── Records shown

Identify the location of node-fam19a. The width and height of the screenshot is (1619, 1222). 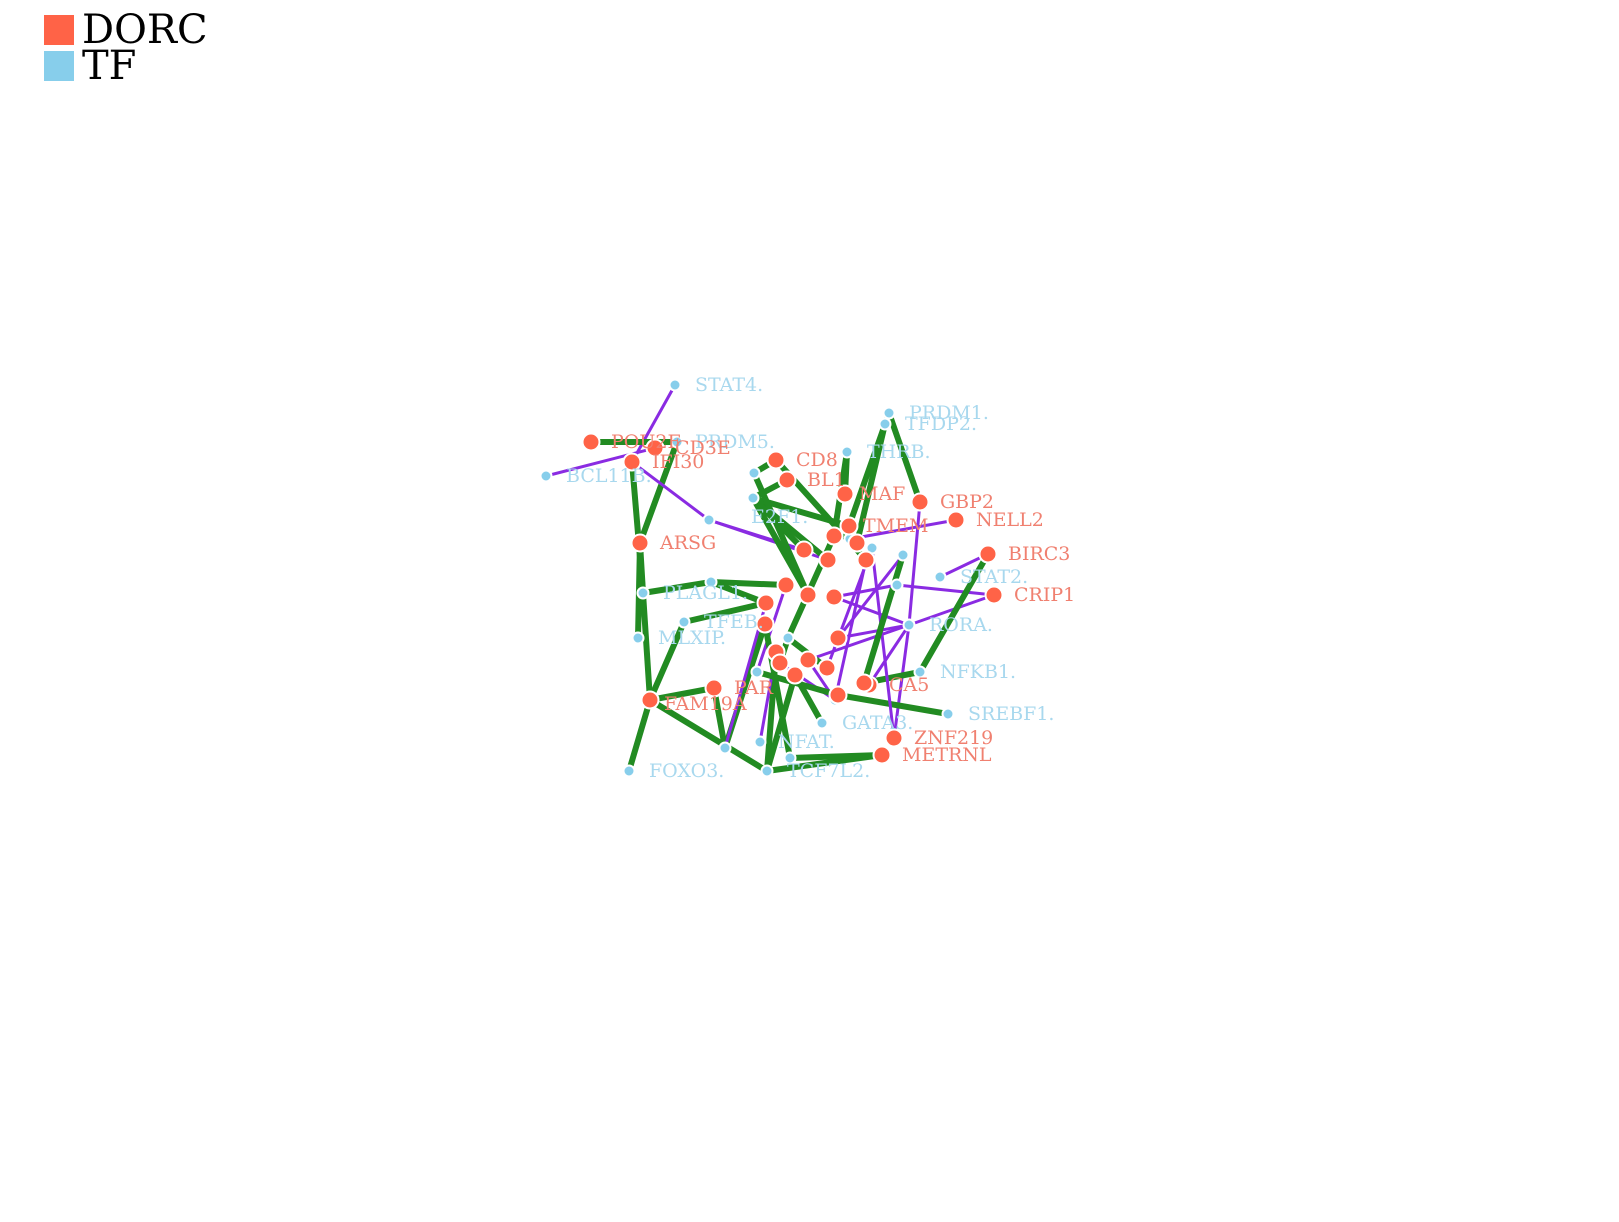
(650, 700).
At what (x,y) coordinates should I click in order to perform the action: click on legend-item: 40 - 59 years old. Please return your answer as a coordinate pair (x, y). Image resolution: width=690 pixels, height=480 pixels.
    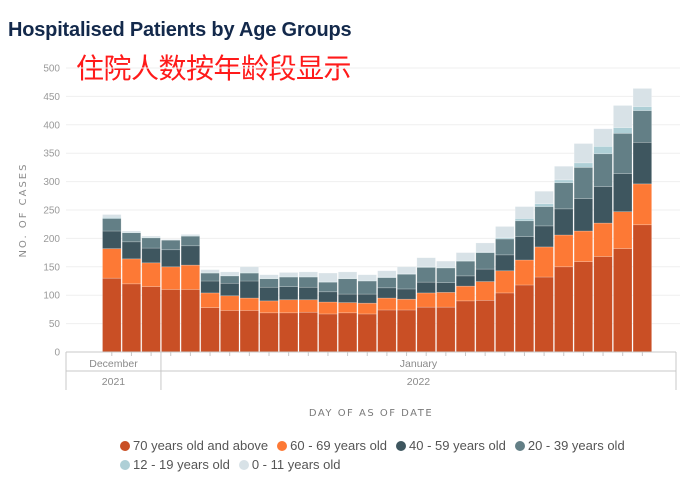
    Looking at the image, I should click on (451, 446).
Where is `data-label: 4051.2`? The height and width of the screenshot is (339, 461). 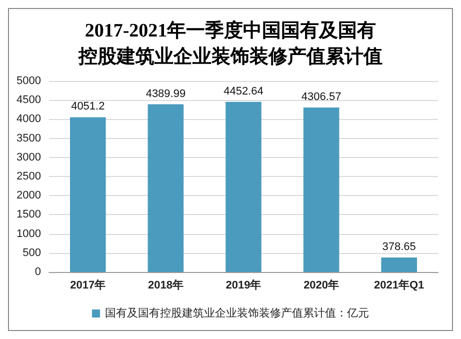
data-label: 4051.2 is located at coordinates (88, 106).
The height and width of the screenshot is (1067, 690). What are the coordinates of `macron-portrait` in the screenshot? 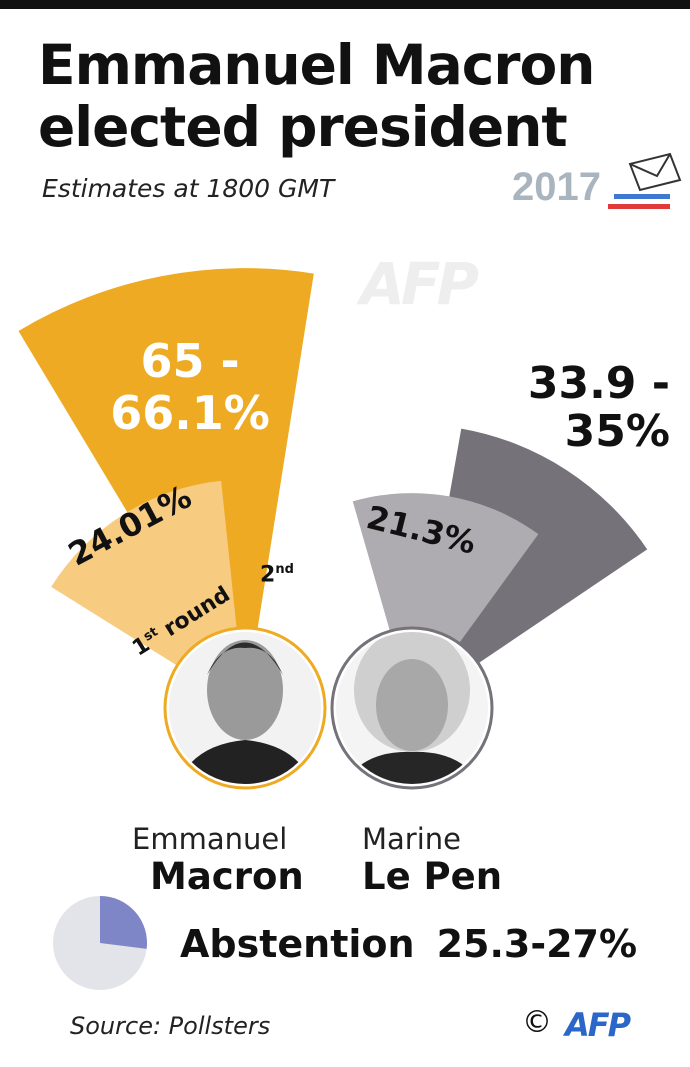 It's located at (245, 708).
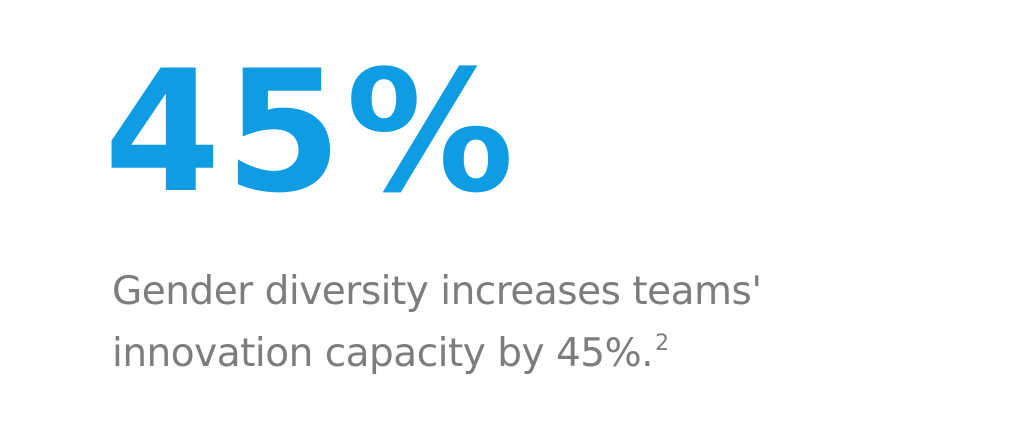 Image resolution: width=1024 pixels, height=439 pixels. I want to click on description-line: innovation capacity by 45%.2, so click(437, 349).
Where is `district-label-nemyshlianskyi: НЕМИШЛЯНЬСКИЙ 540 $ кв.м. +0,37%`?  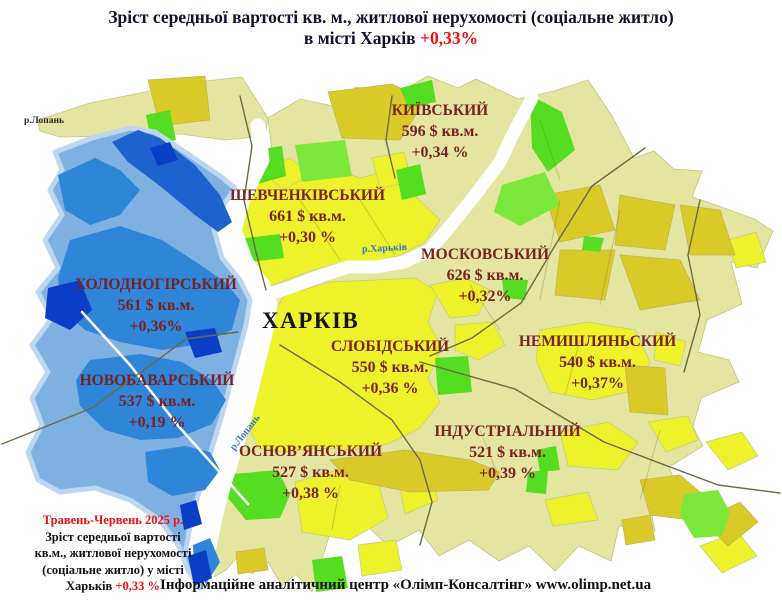
district-label-nemyshlianskyi: НЕМИШЛЯНЬСКИЙ 540 $ кв.м. +0,37% is located at coordinates (598, 362).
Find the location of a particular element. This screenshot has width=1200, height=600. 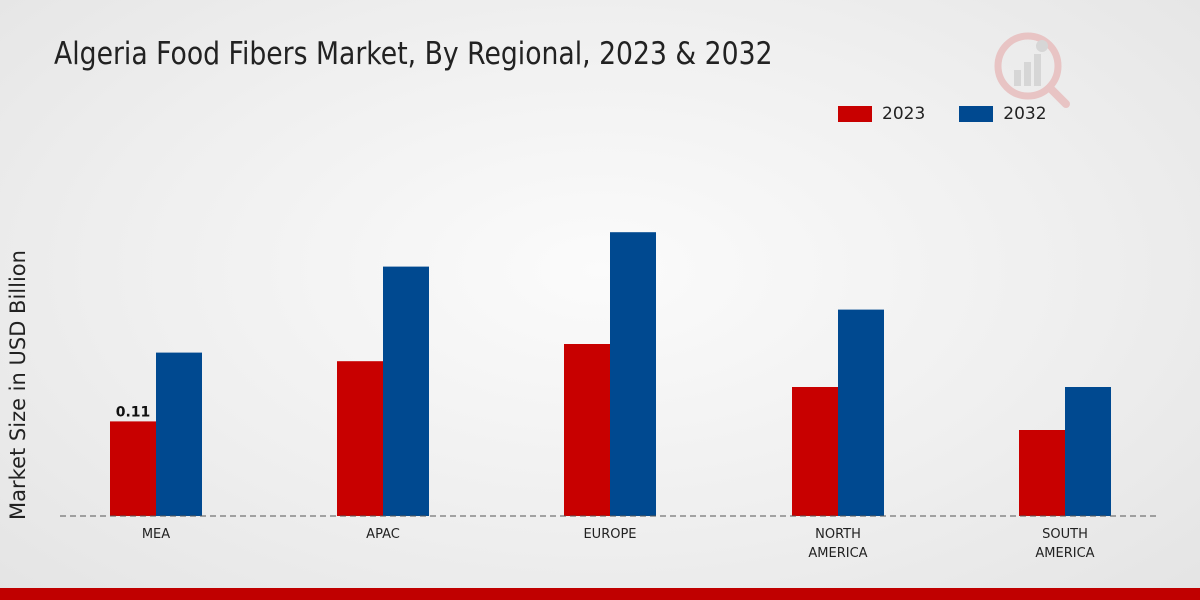

x-tick-label: NORTH AMERICA is located at coordinates (838, 544).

────

Exercise |
Give the stretch from the start of the entries through the line containing "(650, 700)." as a JSON list of strings, one per line, skipping blank lines and leaving out the pictures.

Exercise solution |
[
  "Identify the location of node-fam19a. The width and height of the screenshot is (1619, 1222). ",
  "(650, 700)."
]